[Data for processing]:
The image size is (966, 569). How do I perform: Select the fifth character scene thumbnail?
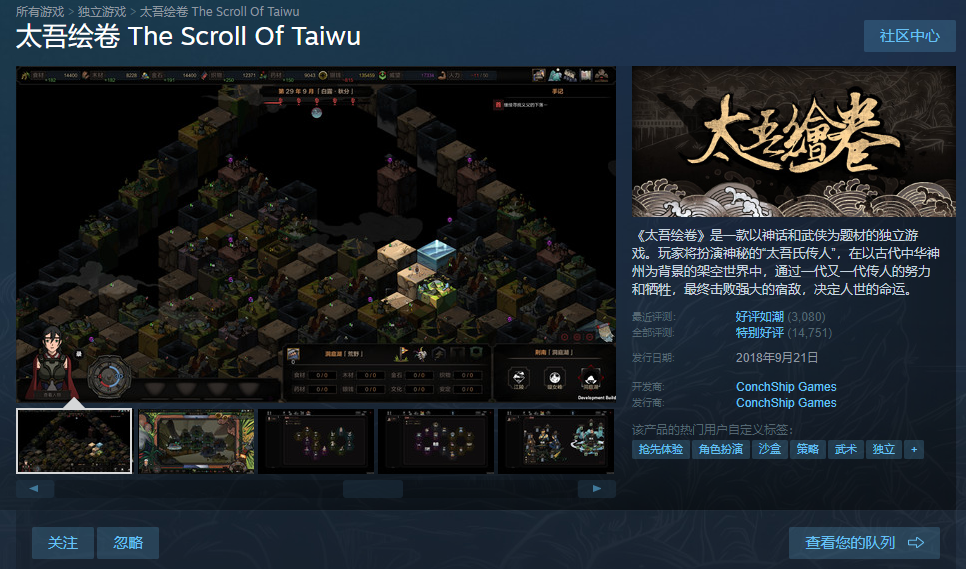556,441
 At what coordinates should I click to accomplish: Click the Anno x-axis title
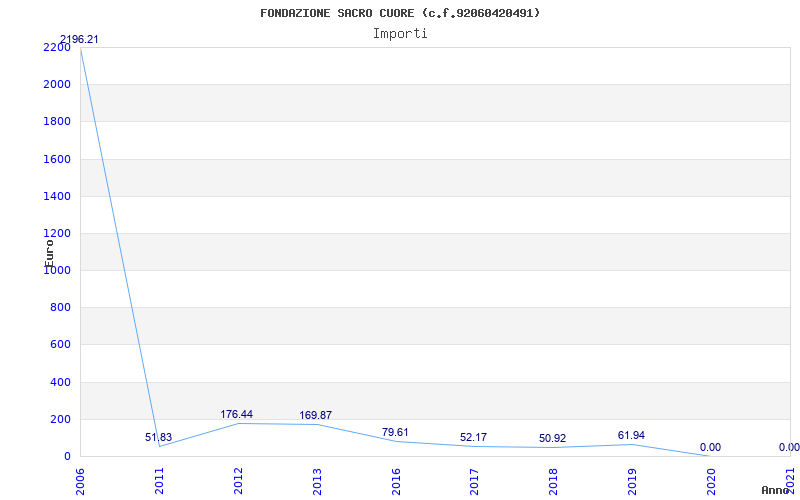[x=776, y=490]
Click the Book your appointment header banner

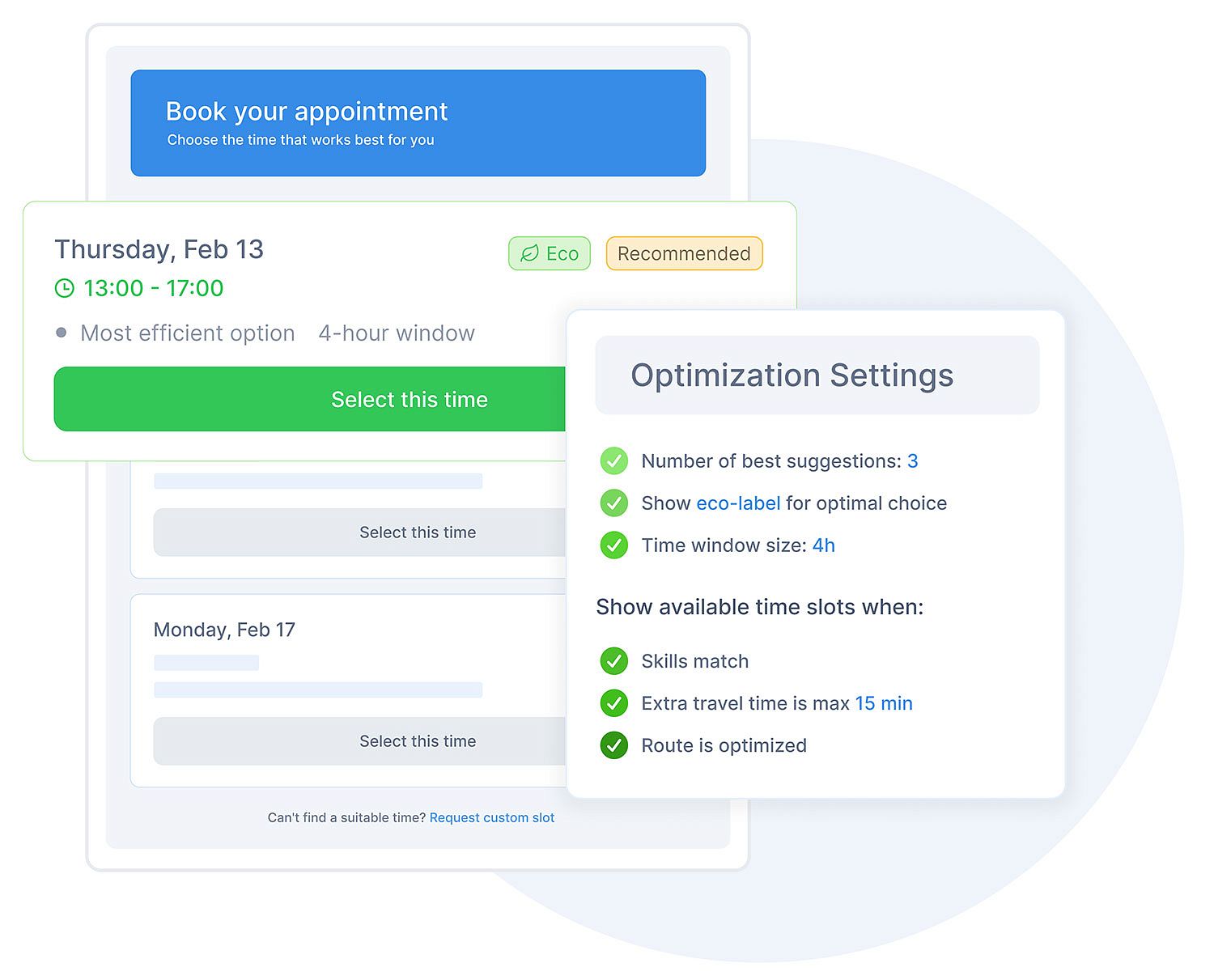(418, 123)
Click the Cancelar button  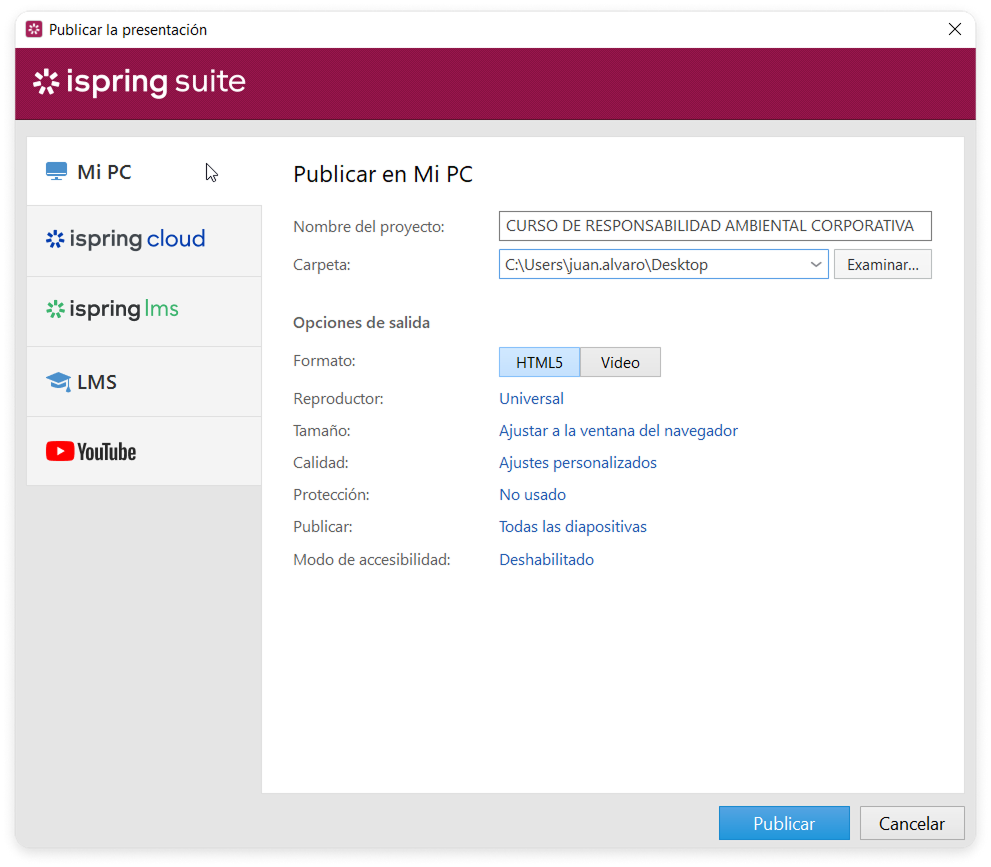coord(911,824)
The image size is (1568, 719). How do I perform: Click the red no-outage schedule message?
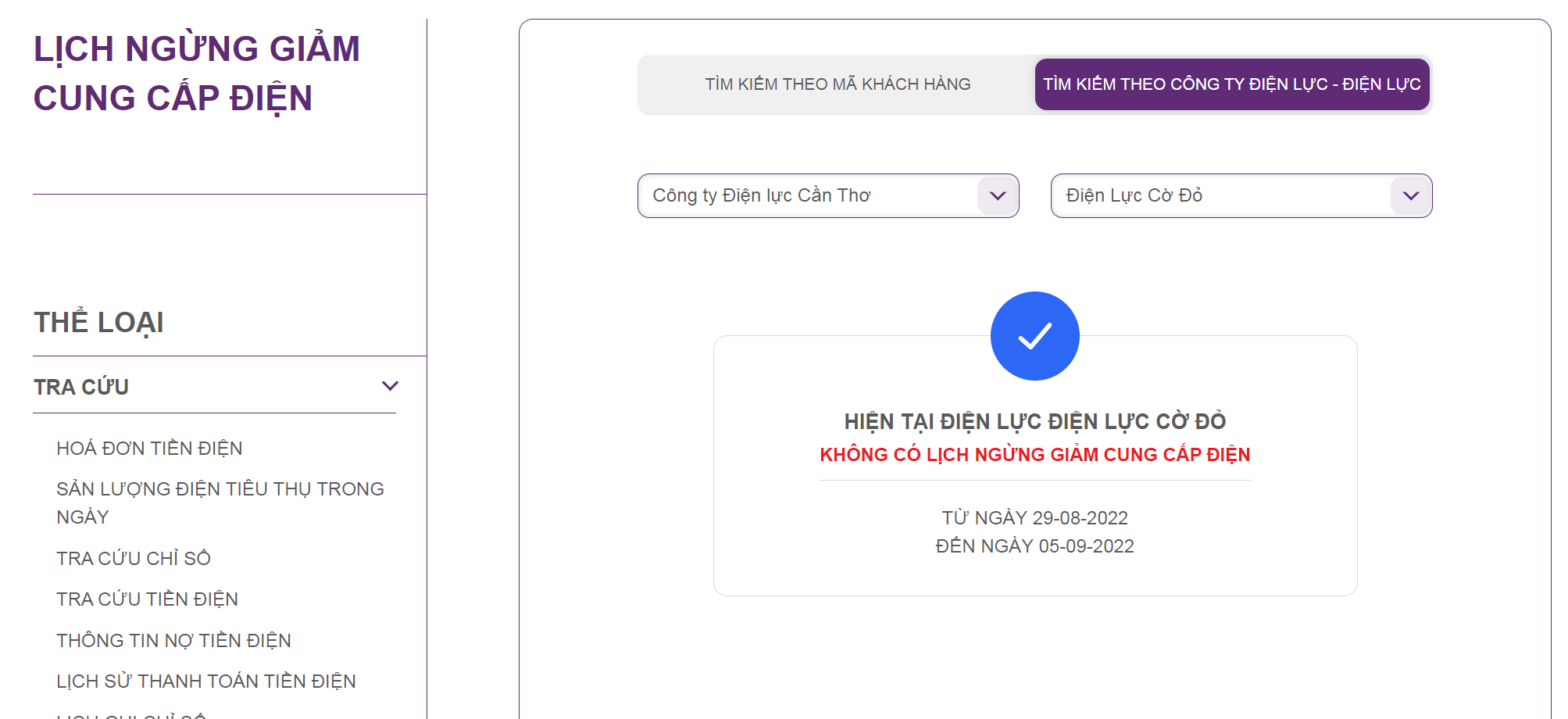tap(1034, 455)
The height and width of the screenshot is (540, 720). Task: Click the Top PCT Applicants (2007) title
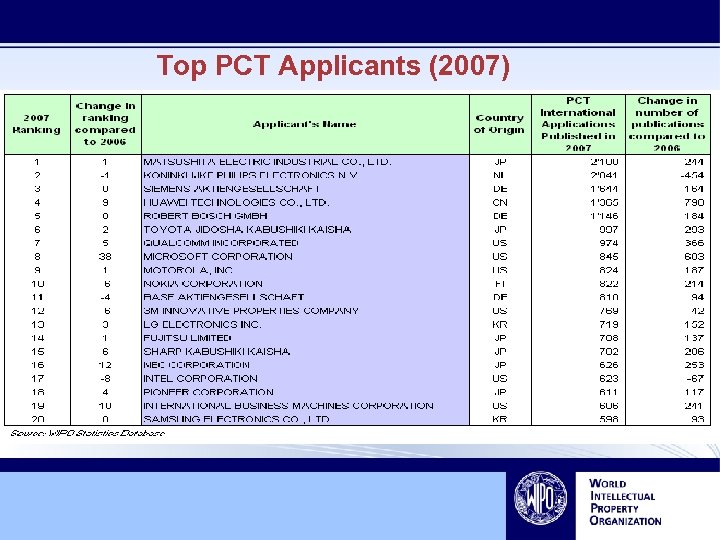tap(333, 66)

[To do]:
Do not include pictures. Copy only the lines running from the line with "The image size is (1568, 719)." through the last line of the records, exactly as they appear.

[Written response]:
The image size is (1568, 719). How do I perform: Click the red no-outage schedule message?
tap(1034, 455)
The height and width of the screenshot is (540, 720). Task: Click the Top PCT Applicants (2007) title
tap(333, 66)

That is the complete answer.